C’est donc logiquement du hors-champ, domaine de la mort, que vient d’abord le danger. Comme dans cette scène d’affrontement qui ouvre le film. Une scène où, alors que la caméra navigue entre les trappeurs cernés, des flèches viennent soudainement transpercer le champ et les corps comme elles crèvent les yeux (des moins clairvoyants ?) avant même que ceux qui les lancent ne soient rendus visibles. Avant même qu’ils apparaissent dans le cadre, du haut de leur monture, de leur perchoir, ou sur la ligne de crête d’une colline comme toujours les Indiens dans les films lorsqu’ils représentent une menace.

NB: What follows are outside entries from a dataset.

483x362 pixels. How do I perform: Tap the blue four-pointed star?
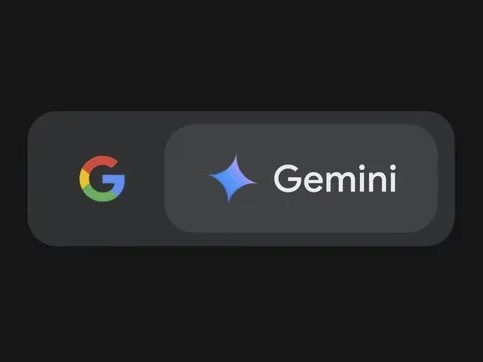(x=233, y=178)
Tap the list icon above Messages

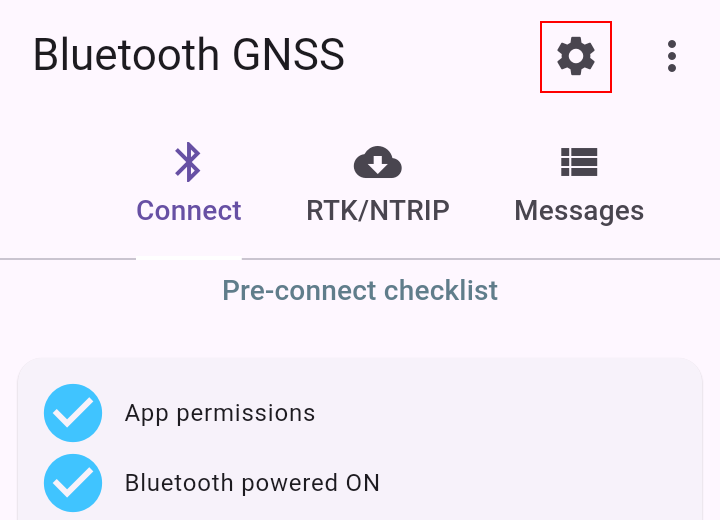tap(579, 162)
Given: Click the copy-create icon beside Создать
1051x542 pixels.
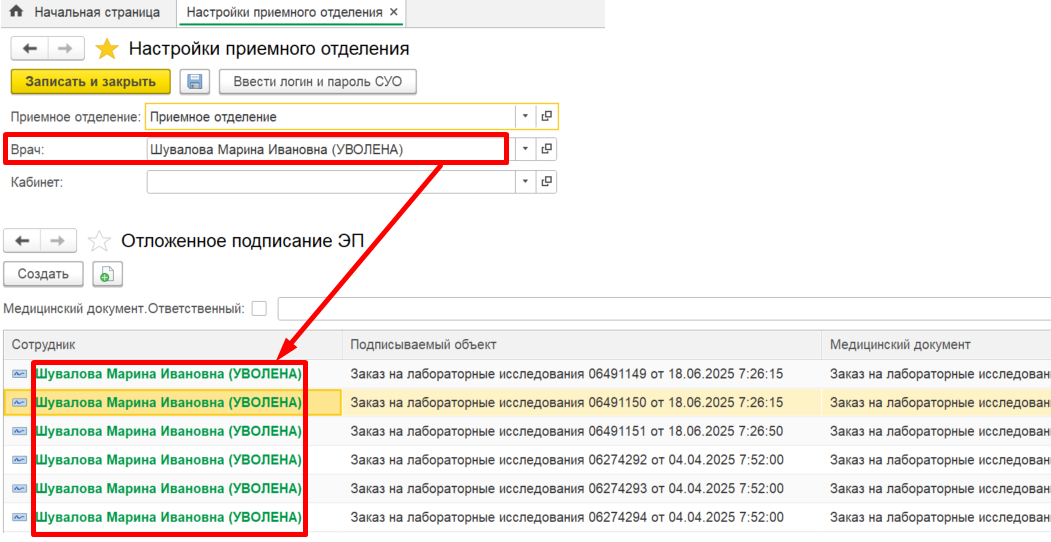Looking at the screenshot, I should coord(107,274).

Mais cette menace est aussi intérieure (le ver white trash dans le fruit) et le régime de l’immersion à double tranchant. Car une fois la trahison consommée, plus long et plus proche des visages est le plan, plus long et plus contagieuse est aussi la souffrance (seul vecteur d’empathie chez Iñárritu). En témoigne le martyr de Hugh Glass, célèbre et historique mountain man ici remodelé victime du tout aussi historique John Fitzgerald et témoin impuissant du meurtre de son fils (fictif, quant à lui). Ou encore, un peu plus tôt : dans cette éprouvante, interminable et déjà culte scène de lutte avec le grizzly (de pixels mais très convainquant). Celle-ci semble en effet être en perpétuelle relance, comme bloquée en mode restart. Alors que le steadycam, cadre du domaine du visible (et donc de la vie) partout ailleurs d’une impeccable maîtrise, en vient lui aussi à se faire chahuter par la bête féroce et écrasé sous son poids, mais sans presque jamais fermer l’iris. Parce que survivre, tout le film nous le répète, c’est garder les yeux grands ouverts et, ainsi que le disait un cinglé de rescapé dans un autre récit de survie, s’accrocher « à mort à la vie ».

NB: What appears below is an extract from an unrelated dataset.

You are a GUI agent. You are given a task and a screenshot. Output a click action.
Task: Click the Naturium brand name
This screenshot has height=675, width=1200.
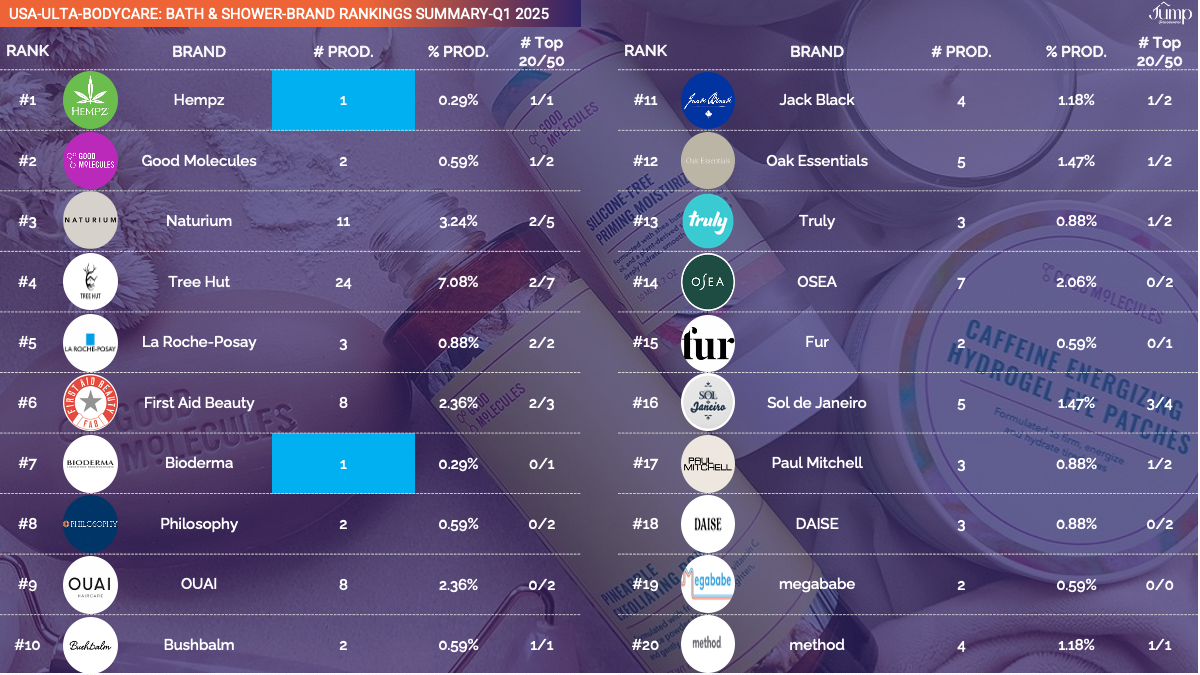[199, 221]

Et le dispositif de mise en scène adopté par le réalisateur et son directeur de la photographie, par ailleurs rempli d’idées visuelles particulièrement astucieuses (un objet relais, une différence de netteté de l’image entre les positions occupées par deux personnages voués à être séparés, une perspective accentuée pour souligner la tension et le dilemme d’un choix de vie ou de mort, etc.) de se faire alors aussi quête de la sensation forte. Au risque, parfois, de la démonstration de force. Comme lorsqu’après avoir dégringolé d’une falaise façon Aragorn, Hugh Glass se relève et applique le manuel de survie en milieu polaire de Han Solo… et sans sabre laser !


Non que cette scène soit totalement vaine, puisqu’elle a un sens, celui de la renaissance du personnage le long de son chemin de croix. Mais on l’avait déjà compris les deux premières fois (dans les scènes-remakes d’Apportez-moi la tète d’Alfredo Garcia et de Dersou Ouzala). Et la redondance illustre finalement assez bien l’une des petites limites du métrage, qui est celle de son réalisateur, partisan d’un cinéma « over ». Ceci étant, l’histoire appelle aussi cela : on parle de survie, tout de même. Et l’on reste en outre bien loin du lourd fatum qui empesait 21 grammes ou de l’hystérie qui faisait le sel autant que le trop plein de Birdman. Preuve que le réalisateur avance et/ou que la logique du survival movie (faire simple et brut) le cadre suffisamment pour que sa tendance à vouloir en faire des caisses ne nuise finalement qu’assez peu à l’ensemble. Un ensemble qui n’est jamais aussi plaisant, et même extrêmement plaisant, que lorsqu’il la boucle et laisse parler pour elles ses prodigieuses images. Celles qui disent : « kneel before the forces of nature ». Alors, dans ces moments là, quelque part entre le précepte du « vas et vois » et une version…, disons « mel-gibsonienne » (c'est-à-dire doloriste) du « I am nothing, I see all » d’Emerson, The Revenant peut-il happer plutôt qu’asséner.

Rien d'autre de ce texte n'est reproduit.